We’re strong into the era of the ‘reboot’ where the feelings of days gone by nostalgia is breathing new life into shows long forgotten. Sometimes it works a treat and sometimes it leaves us with a nasty sour taste in our mouths. Will & Grace came back with a force, molding itself into modern era culture and The X-Files continues it’s bumpy sci-fi ride traipsing through aliens and government conspiracies. 2009’s Melrose Place reboot lost viewers the moment anything relating to the original series was thrown out the window while Gilmore Girls Netflix revival seemed to have lost it’s quip and heart.
So where does Roseanne sit on the reboot/revival scale?
Well, the ‘working class’ family comedy that debuted 30 years ago was biting in its humorous take on the less than glamorous, shining a light on everyday family problems from teenagers to low income, unemployment and health care though its final season embraced ‘jumping the shark’ culture with the Connor family winning millions in the state lottery and killing off Roseanne’s husband Dan (John Goodman) with a heart attack.

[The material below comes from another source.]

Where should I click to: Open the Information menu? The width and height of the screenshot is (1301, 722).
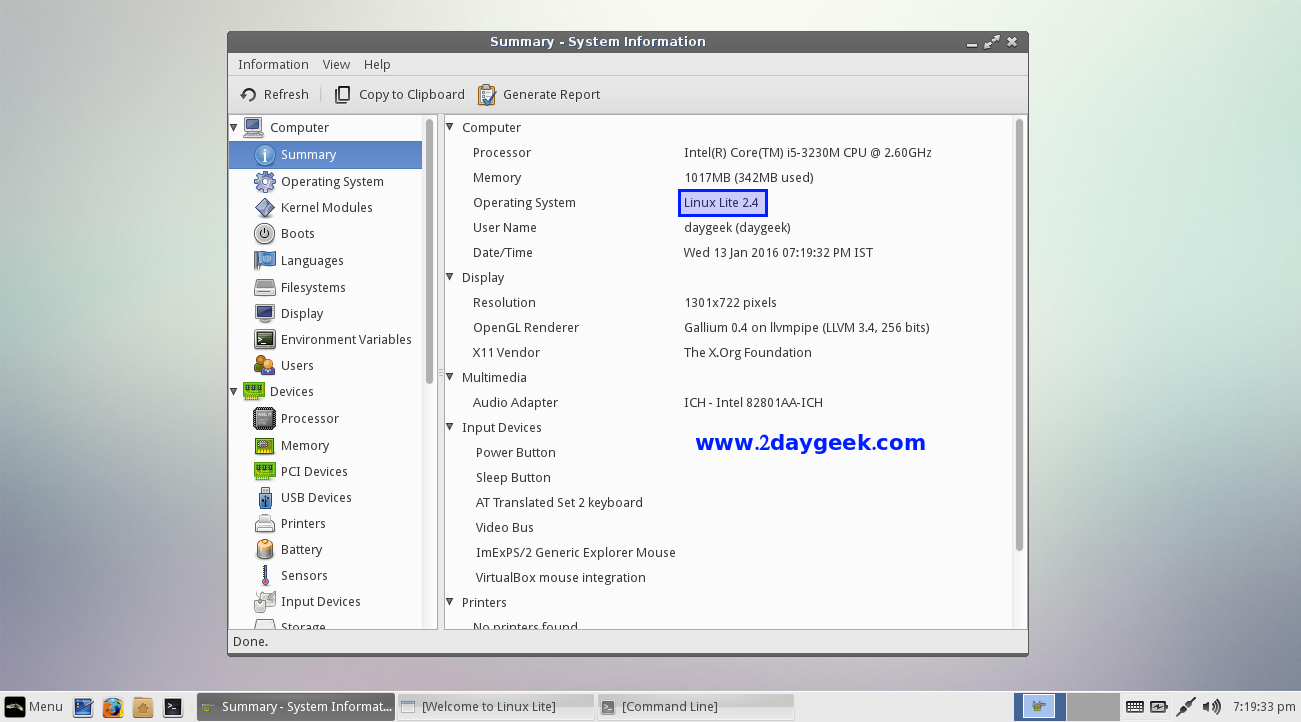[273, 65]
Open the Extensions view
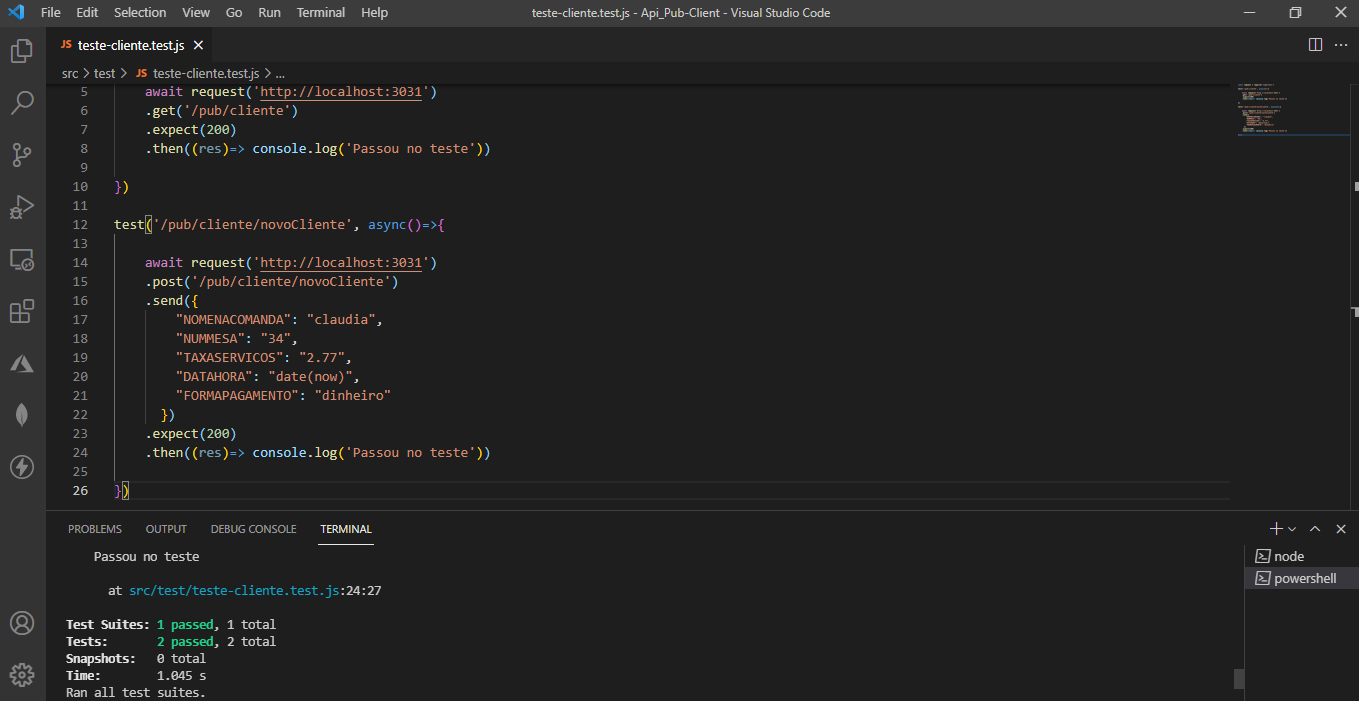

This Roseanne revisit needed to fix the wrongs of the past and does so using familiar techniques as seen very recently with Will & Grace, using one line quick quips to glaze over what we knew and wipe the slate clean for those old enough to remember how things left off.
This cleanse leaves us with a Connor family at war within itself in 2018, some of which being the result of the diabolical political state America is currently enveloped in. Jackie (Laurie Metcalfe) has been pushed aside after a voting clash with Roseanne (Roseanne Barr), Darlene (Sara Gilbert) has moved back home as a recently divorced mother of two, DJ (Michael Fishman) has returned home after a stint in the army over in Syria and brings with him his young daughter and Becky (Lecy Goranson) is a struggling single who can’t seem to keep away from her childhood home.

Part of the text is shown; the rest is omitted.